OFFS
By Thoreau
My nephew’s school can’t call their party at the end of October a Halloween party. They call it a literature party (since most Halloween…um, I mean, end of October harvest festival celebration) costumes are based on characters in stories. Why do they have to do this? Because Halloween is apparently a religious holiday.
Look, I am well aware that many religions and cultures have had religious celebrations around the end of the harvest. I am aware that Halloween in particular has roots in various religious traditions, and that the Catholic Church celebrates All Saints Day on Nov. 1. Nonetheless, present context matters as much as historical context in determining whether a practice is religious. Whatever Halloween may have once been, whatever it may still be to some small group, the present practice of costumes, pumpkins, and candy is hardly religious.

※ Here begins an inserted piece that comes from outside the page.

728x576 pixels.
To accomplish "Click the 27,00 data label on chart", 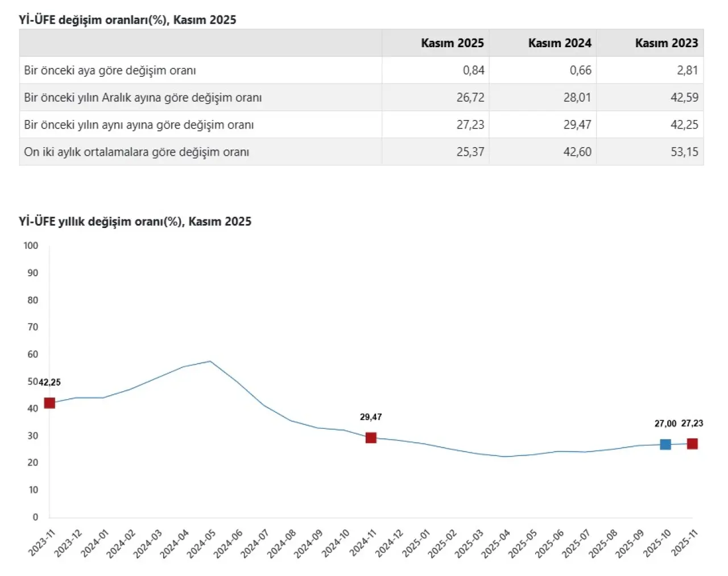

I’m an ACLU member and everything, but I take religion seriously enough to believe that the thoughts and intent of the practicioner matter as much as the history in determining whether an act is religious. If you carve the pumpkin while thanking God (or Goddess) for the harvest, yeah, you’re engaging in some sort of religious act. If you carve a pumpkin because it looks nice and the kids enjoy candy and costumes, that isn’t religion. By way of analogy, I’ll support the ACLU in opposing the City Hall Nativity Scene, or the City Hall Christmas Tree with religious ornaments, but if they sue over a tree that has lights but no religious decorations, and ignore the fact that some kids (and adults) are having fun, I’m going to be all “Dude, have you been visited by 3 ghosts lately?”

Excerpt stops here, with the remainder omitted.